Souvenirs de Pierre FOLLIET

Pierre FOLLIET, élève en classe préparatoire à Stanislas de 1959 à 1962, vit actuellement aux Etats-Unis, où il fit une carrière d’architecte. Il se souvient de quelques anecdotes, qu’il publie dans les trois numéros de cette année 2013-2014.

Au Collège Stanislas (Stan), il y avait quelques distractions pour moi, interne en prépa Taupe (1960-1962), pour alléger ce quotidien de travail, de compétition acharnée entre élèves, pour oublier ces mornes traversées de cours de préau en préau, la peur des « colles » et le poids d’un monde en vase clos.

La messe privée, souvenir.

Durant mes années de « taupin », Mgr Mèjecaze, familièrement appelé « Le Mèje », était le directeur du Collège Stanislas et la tradition voulait que les élèves primés soient invités, chacun à leur tour, à servir la messe basse qu’il célébrait tôt le matin au « Pavillon bourgeois » [1]] où il résidait.

C’est ainsi qu’était désigné le petit hôtel particulier, ancienne folie d’Orléans ou hôtel de Silène construit en 1777, la même année qu’une autre folie, celle de Bagatelle.

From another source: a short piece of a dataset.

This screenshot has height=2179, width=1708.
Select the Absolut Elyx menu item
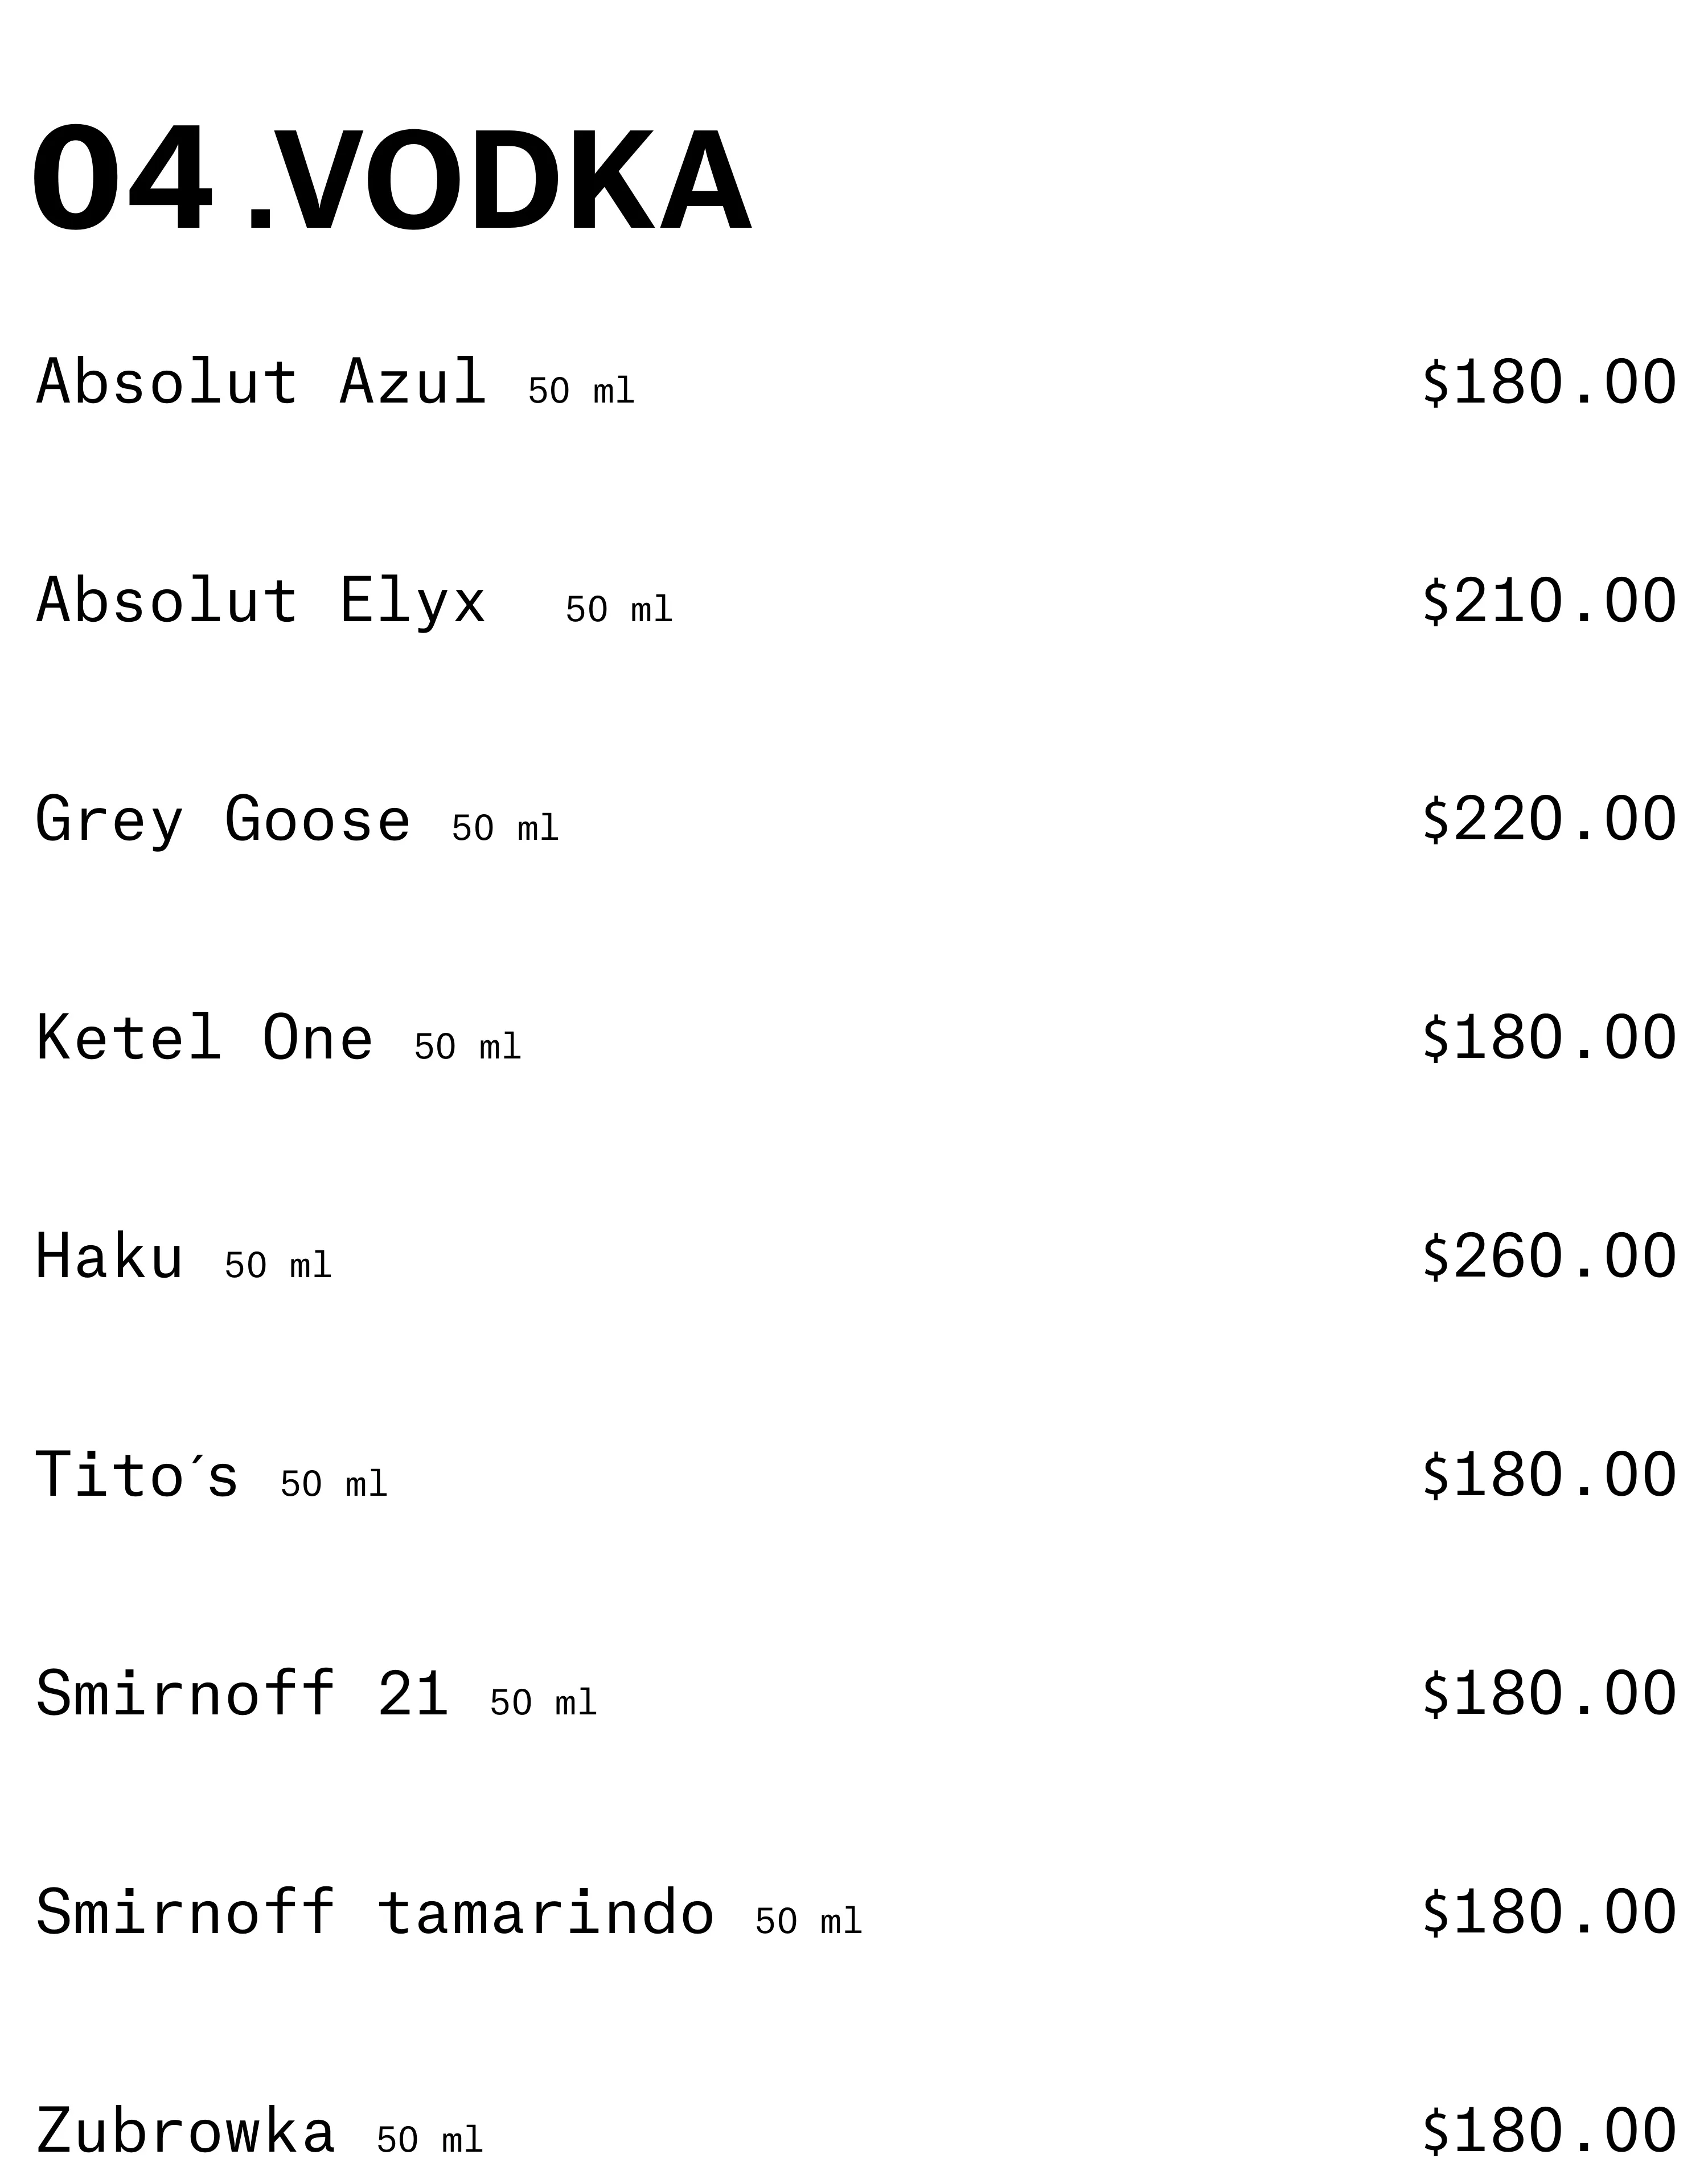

Pour moi, aspirant architecte, ce pavillon était le seul édifice digne d’intérêt parmi l’assemblage des bâtiments anodins, parfois vétustes, badigeonnés en beige clair qui formait l’univers de Stan. Habitant moi-même au bâtiment Montparnasse situé juste en face, je le contournais tous les jours sur le chemin des classes.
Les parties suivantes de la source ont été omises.